Example: psbruhat -c a3-5 long | lp

% wdif rsys weight1 - weight2
Prints the inverse Cartan matrix multiplied to (weight1 - weight2).

Example: wdif A4 3 3 3 3 - 2 2 2 2

% kostant [-c] rsys weight
Prints all ways of writing weight as a sum of positive roots. If the -c option is used, only the number of ways is printed.

Example: kostant A4 1 1 1 1

% freudenthal rsys weight
Prints all multiplicities for dominant weights in the Weyl module of highest weight weight.

% jsum rsys-p weight
Calculates the right hand side in Jantzens sum formula.

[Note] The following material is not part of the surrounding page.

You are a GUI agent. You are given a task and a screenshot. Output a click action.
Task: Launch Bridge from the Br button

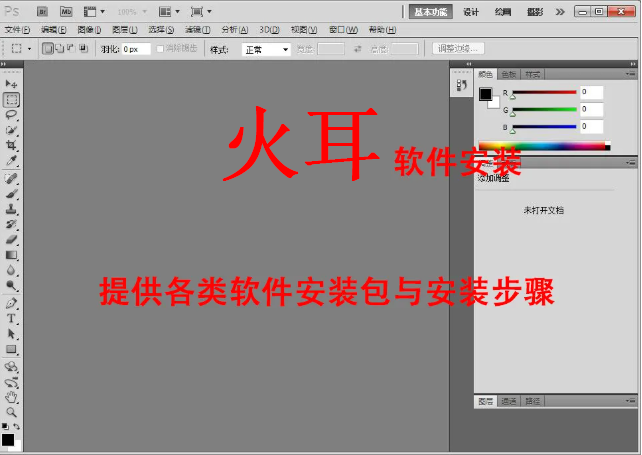pos(42,12)
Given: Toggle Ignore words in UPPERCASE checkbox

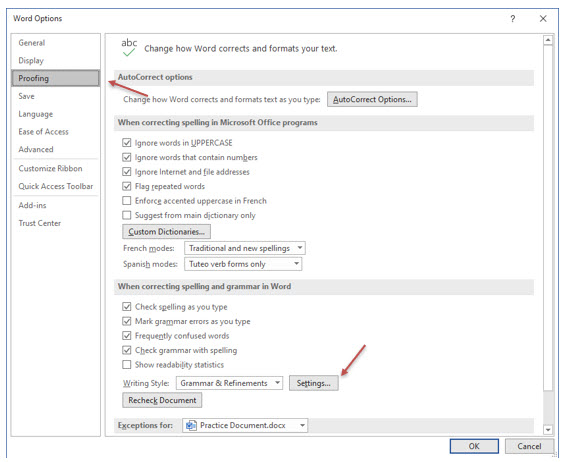Looking at the screenshot, I should coord(127,143).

3) Calculation of weight space dimensions

% redu rsys-p weight
Calculates weight multiplicities in the irreducible module with highest weight and root system/prime rsys-p.

% reduinfo rsys-p weight
Prints the dimensions of the matrices which redu needs to compute and find the ranks of.

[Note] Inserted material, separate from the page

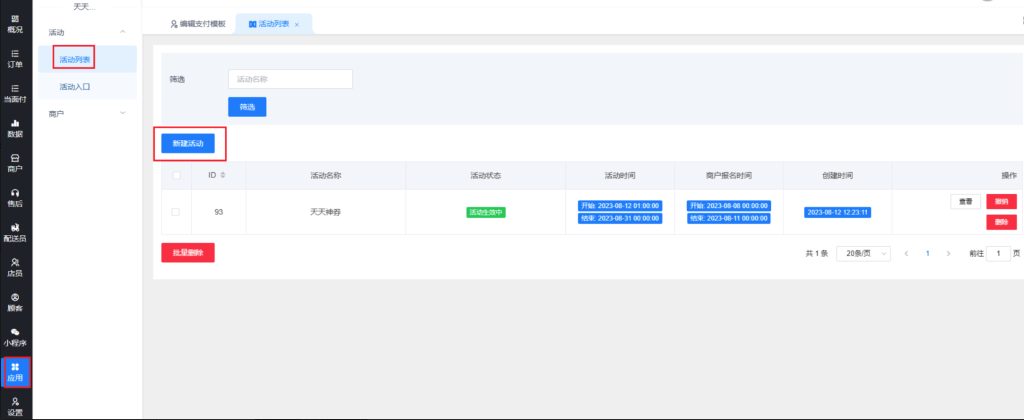Open the 20条/页 page size dropdown
Viewport: 1024px width, 420px height.
[862, 254]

% lusztig [-p] rsys-p weight
Calculates the conjectured dimensions of root spaces using KL polynomials. If the -p option is given, all used KL-polynomials are also printed.

The following programs do the same job as redu, except they can deal with larger matrices by storing matrix entries in .mat files. redumat and redumat2 calculate an interval of matrix entries (two versions, with redumat2 the newest). matmerge combines different partial .mat files into one. matrank calculates the rank. Please see this example on how to use these programs. These programs are useful if you want to break up the N-matrix and compute on several computers in parallel.

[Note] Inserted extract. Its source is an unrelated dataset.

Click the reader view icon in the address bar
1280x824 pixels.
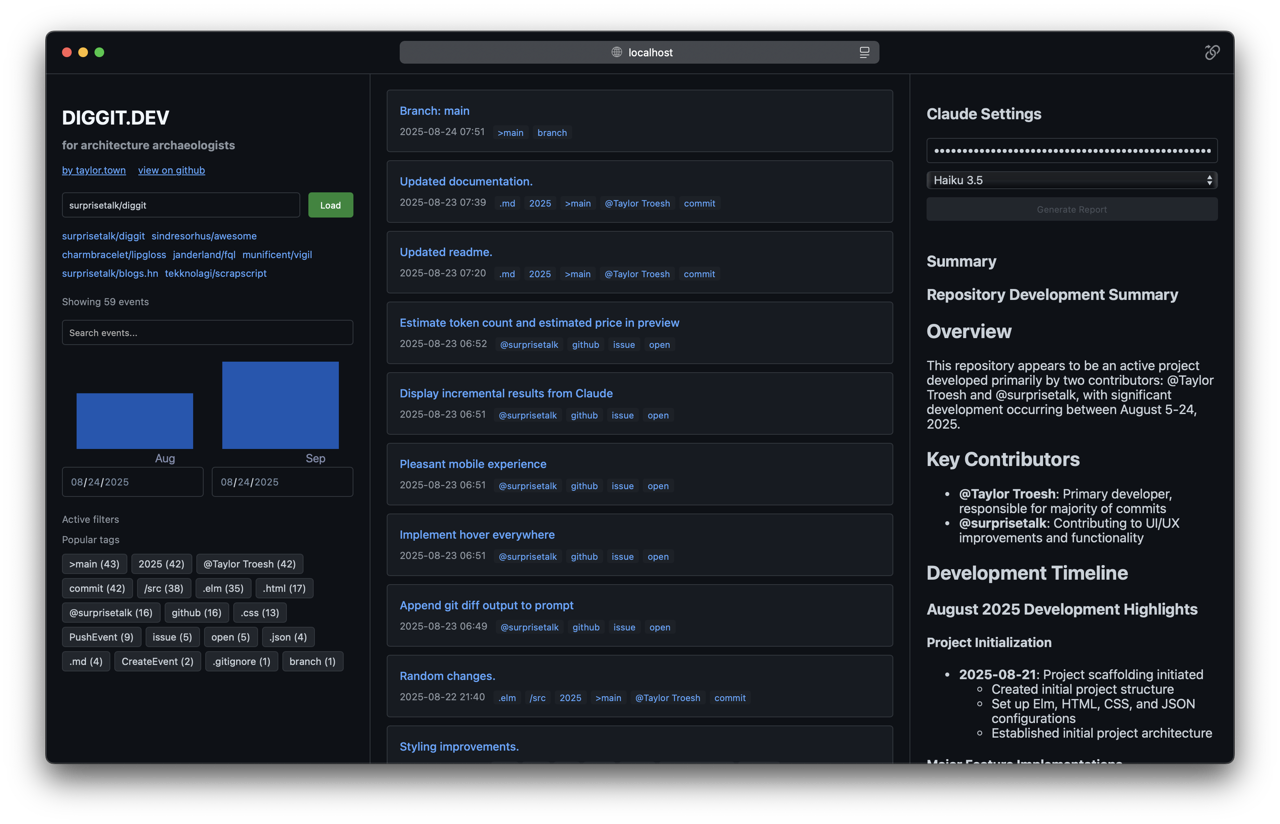[x=864, y=52]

% redumat rsys-p weight1 weight2 [first [last]]
Calculates entries in a matrix necessary to calculate the dimension of the weight space between the two weights. The entries are stored in a matrix file with a name based on the input, e.g. "A3-5-323-000-0-1034.mat". By specifying first and last, you can make redumat calculate a range of matrix entries.

% redumat2 rsys-p weight1 weight2 [first [last]]
Same as redumat, but is faster and uses less memory. Only works if the number of E, F, or H symbols is at most 64.

% matrank file.mat
Calculates the rank of a matrix file.

% matrank2 file.mat
Same as matrank, but uses less memory.

% mathead file.mat
Prints out the header information in a matrix file.

% matcheck [-s] file.mat
Determines the range of entries in a matrix file. The -s option gives the output in short form.

% matprint [-s] file.mat
Prints the entries in a matrix file. Use -s for short form.

% matfix old.mat new.mat
Copies old.mat to new.mat, while skipping certain unneeded control information.

% matmerge file1.mat file2.mat ... filen.mat -o new.mat
Merges several matrix files with different ranges into one new file.

4) Misc. programs

% ispc 1234
Prints out "1 2 3 4". Useful for shell scripts, since this allows for writing e.g. "lusztig a4-5 `ispc 3333`".

% makelie rsys wge
Prints out a Lie program to calculate all KL-polynomials for Weyl group elements smaller than the given one. wge must be in the (finite) Weyl group (for Lie to work).

% makekl rsys wge
Prints out "klpoly" commands to calculate same KL-polynomials as above. This is useful for checking KL-polynomials in the (finite) Weyl group against Lie's.